+++ ФРАГМЕНТ ДОКУМЕНТА +++

Думая обо всем этом, я решился увеселять сам себя философским способом и до новых, лучших дней сделаться, на один день в каждую неделю, туристом по Петербургу[11]. Начнем с будущего вторника и сообщим о результатах».

(24.12.1854). «Вечер перед Рождеством. … Из работ кончил повесть «Пашинька» и напечатал рассказец «Две встречи», доставивший мне отличный сюрприз[12].

+++ ВХОДНЫЕ ДАННЫЕ +++

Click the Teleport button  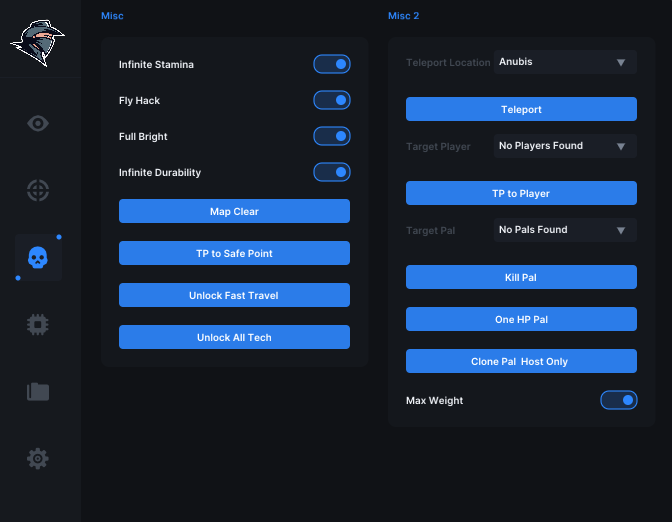click(x=521, y=109)
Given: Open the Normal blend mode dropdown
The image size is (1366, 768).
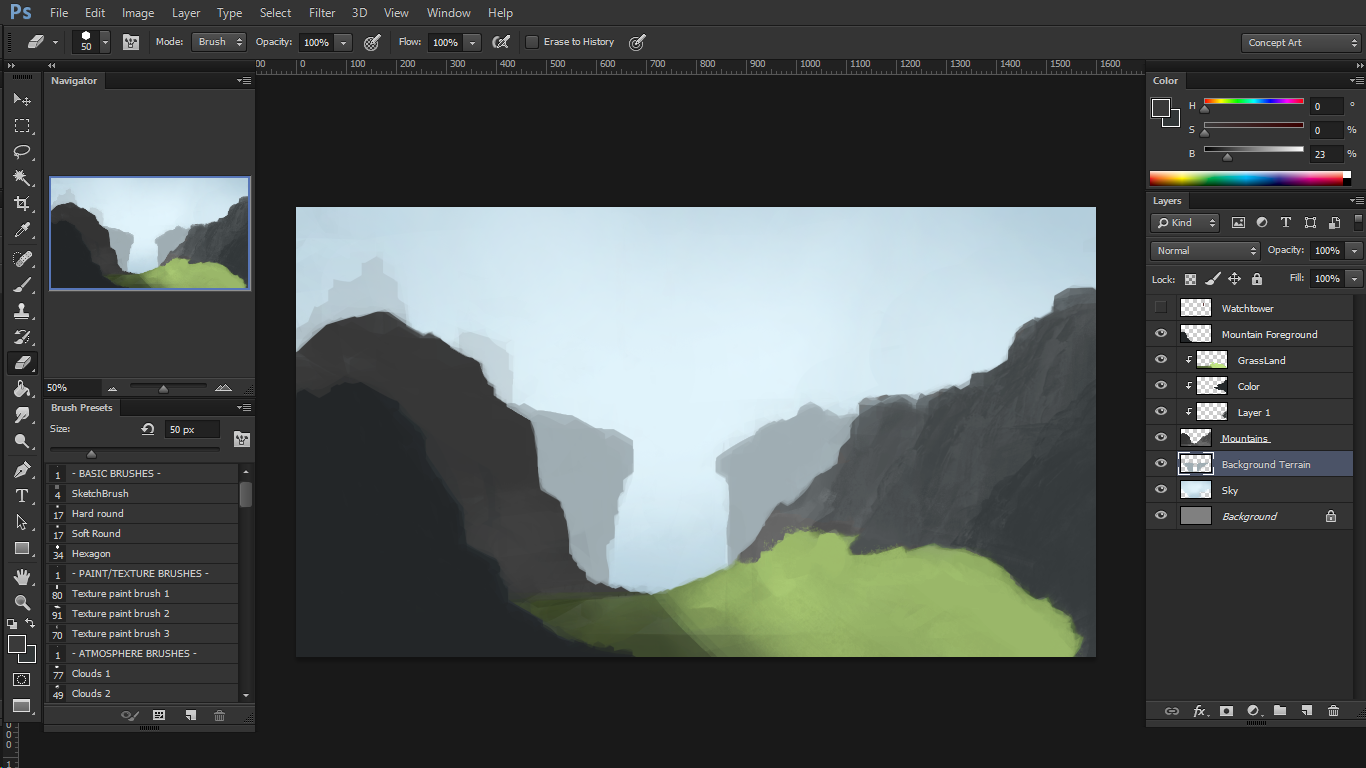Looking at the screenshot, I should click(1205, 251).
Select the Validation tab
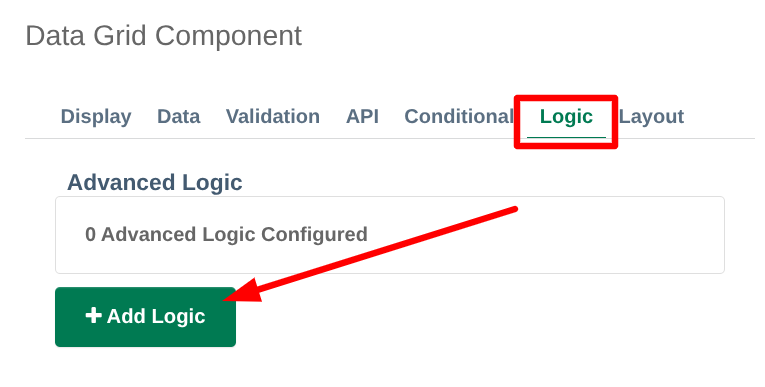Viewport: 765px width, 387px height. (x=273, y=117)
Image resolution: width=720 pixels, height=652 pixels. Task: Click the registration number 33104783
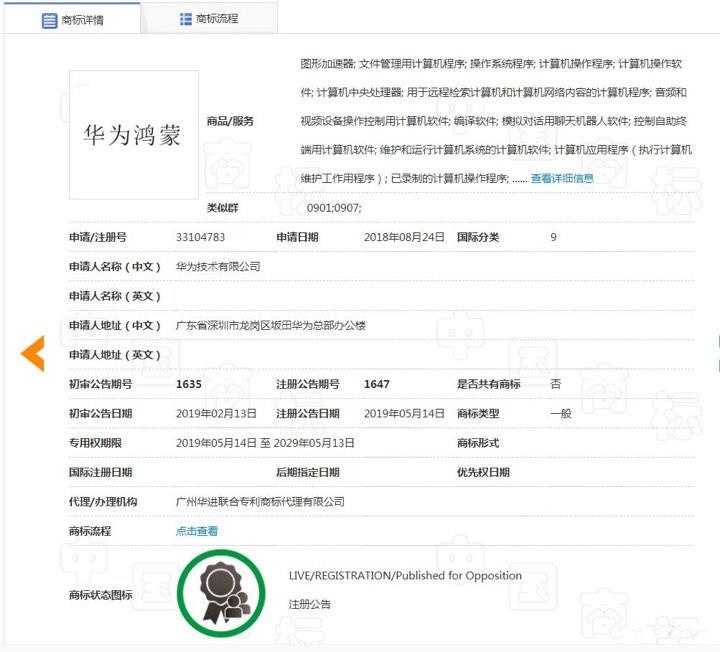[200, 237]
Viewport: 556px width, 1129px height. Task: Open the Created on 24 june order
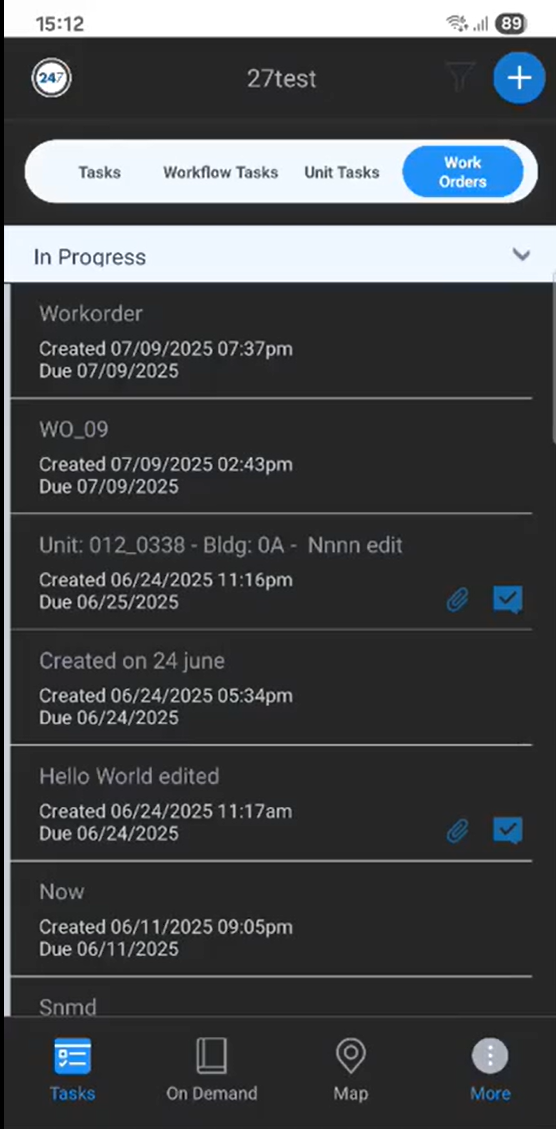[x=271, y=688]
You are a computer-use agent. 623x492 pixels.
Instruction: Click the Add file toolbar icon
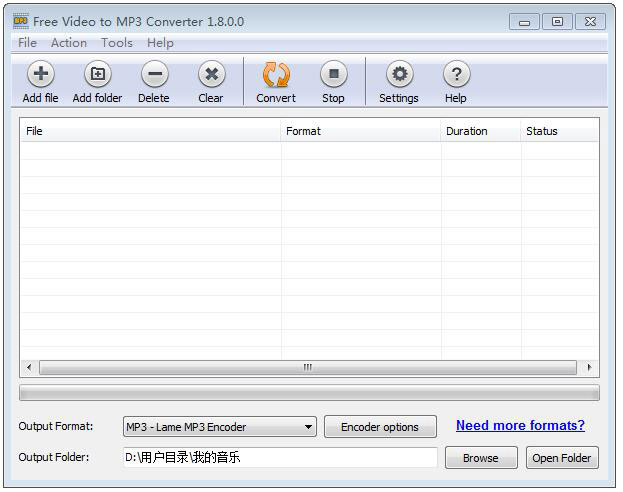(x=40, y=75)
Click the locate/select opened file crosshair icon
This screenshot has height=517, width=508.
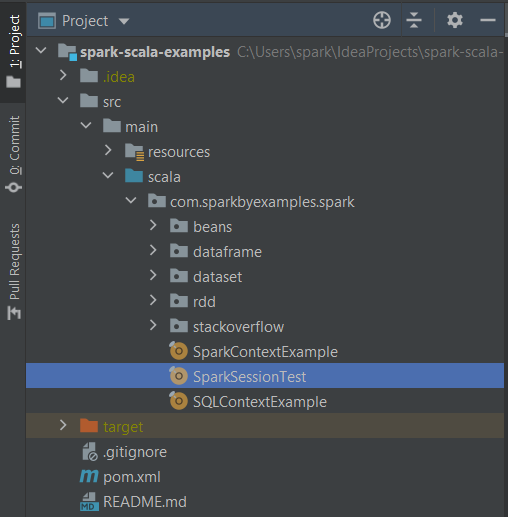pyautogui.click(x=382, y=20)
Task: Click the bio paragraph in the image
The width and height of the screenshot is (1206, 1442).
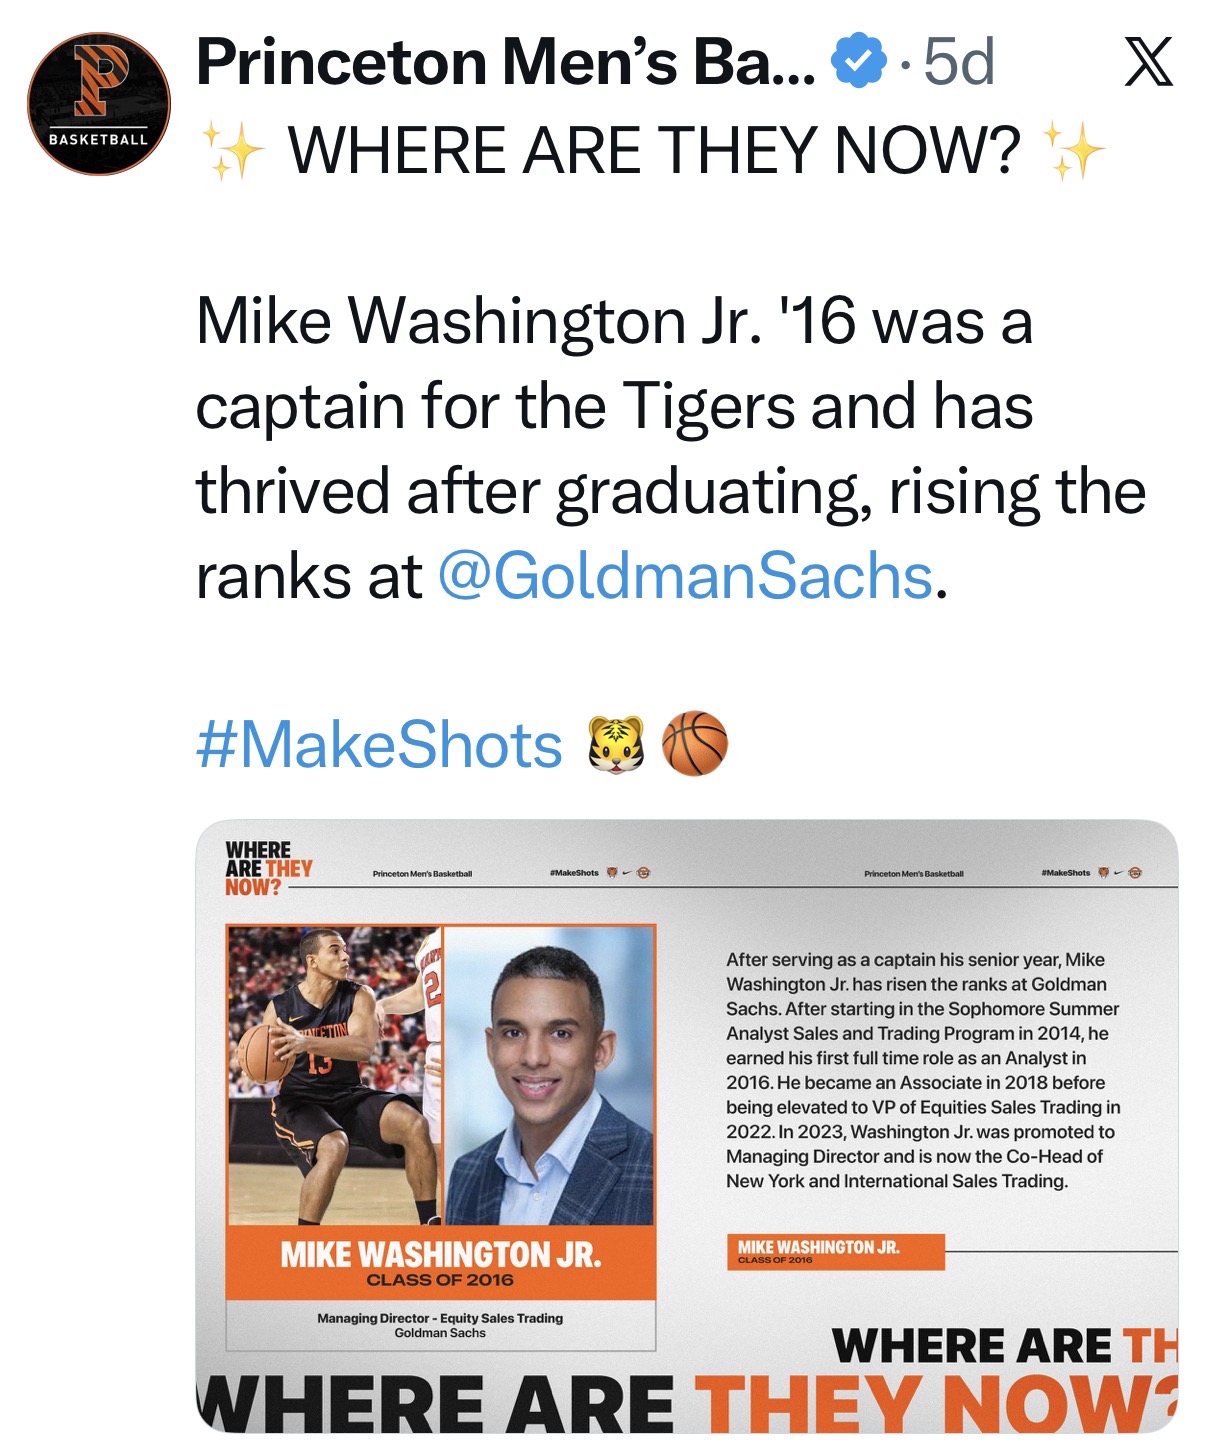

+++

ВАШИ ЗАДАНИЯ:
[1] Какую повесть автор закончил, согласно записи от 24.12.1854 во фрагменте документа?
[2] Напишите продолжение фрагмента документа, начиная после его последнего предложения.

ОТВЕТЫ К УПРАЖНЕНИЮ:
[1] Повесть «Пашинька».

[2]
(31.12.1854). «…вечером. Сижу с расстроенным желудком, вследствие многих похождений сего неистового времени, и принимаю капли; из этого, однако, не следует, чтоб я считал себя нездоровым. В виде поздравления с Новым годом получил я от таинственной незнакомки отличный букет, и, таким образом, сей для многих печальный 1854 год для меня оканчивается цветами. Опыт показал, что поэтам и художникам присылают букеты не кто иной, как старые девы с нежными сердцами и физиогномиями более или менее гнусными, впрочем для меня это все равно. Из всех женщин сего мира чувствую я нечто к одной только, и сия лукавая дама обманула мои ожидания в двух маскарадах, но сердце мое говорит, что наши дела еще не кончились[13]. Вообще, 1854 год был беднейшим по части привязанностей[14].

Что ждет меня и всех нас ровно через год, 31 дек<абря> 1855 года?



Конец 1854 года».

В следующем 1855 г. в Дневнике записей о Н.Д. Мусиной-Пушкиной нет, на что были свои причины. - Надежда Дмитриевна Мусина-Пушкина умерла 25.02.1855 г. и была похоронена в Гдовском уезде на кладбище возле храма в пог. Сижно.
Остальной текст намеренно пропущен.